Il tema della plurinazionalità, ad esempio, è esplicativo. Assieme alla decentralizzazione, è la caratteristica distintiva di questa nuova  Costituzione. Vengono regolamentate quattro tipologie di autonomia – dipartamentale, regionale, municipale ed indigena – tutte con il medesimo “rango e gerarchia”. Nel suo articolo 1, essa infatti dichiara che : “La Bolivia si costituisce in uno Stato unitario Sociale di Diritto Plurinazionale Comunitario, libero, indipendente, sovrano, democratico, interculturale, decentralizzato e con autonomie”, e sottolinea come “la Bolivia si fondi sulla pluralità ed il pluralismo politico, economico, giuridico, culturale e linguistico, dentro il processo integratore del Paese”.
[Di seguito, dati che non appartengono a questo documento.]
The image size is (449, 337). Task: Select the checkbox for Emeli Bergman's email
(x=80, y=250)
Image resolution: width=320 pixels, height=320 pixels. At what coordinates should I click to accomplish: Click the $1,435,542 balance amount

Oltre alle 36 nazioni indigene dunque, la CPE riconosce l’autonomia dipartamentale alle 9 regioni del Paese. In quattro di queste – Beni, Pando, Tarija e Santa Cruz , che compongono la cosiddetta “Mezza Luna” per le ricchezze in termini di gas, petrolio, idrocarburi ed agricoltura che possiedono - l’autonomia è già effettiva, grazie ad una delle tante concessioni che il governo Morales ha dovuto fare alle forze politiche oppositrici. Il referendum costituzionale del 25 gennaio era stato infatti fissato inizialmente il 4 maggio 2008. Ma i tumulti che infiammarono la Bolivia imposero uno slittamento della data.
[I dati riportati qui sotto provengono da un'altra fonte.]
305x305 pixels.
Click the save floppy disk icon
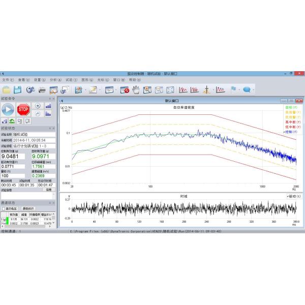coord(18,90)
Quel maggio, i partiti di destra assieme ai prefetti ed ai comitati civici della Bolivia dell’est, capeggiati dall’imprenditore di origine croata Branko Marinkovich di Santa Cruz, avevano decretato la secessione dal Governo centrale con una serie di referendum autonomici giudicati allora illegali dalle autorità governative. Con una scioccante campagna denigratoria che opponeva l’orgoglio “camba” (sostanzialmente, “orgoglio bianco”) a quello indigeno, la crema politica della Mezza Luna, riunita in un sedicente “Consejo Nacional Democrático” (Conalde), aveva alimentato una spirale di violenza che aveva provocato decine di morti ed umilianti episodi di razzismo contro contadini ed indigeni, arrivando a sdoganare la creazione ufficiale di un esercito paramilitare nominato Union Juvenil Crucenista. Lo stesso gruppo armato che l’11 settembre successivo avrebbe provocato la strage chiamata “El masacre de El Porvenir”, trucidando 30 contadini inermi nella regione del Pando. Ebbene, con un certo sconcerto, questa CPE ha riconosciuto come validi proprio quei referendum che fanno delle regioni d’Oriente di fatto delle regioni autonome,  mentre demanda al 2010 l’autonomia delle rimanenti 5 regioni, fra cui La Paz.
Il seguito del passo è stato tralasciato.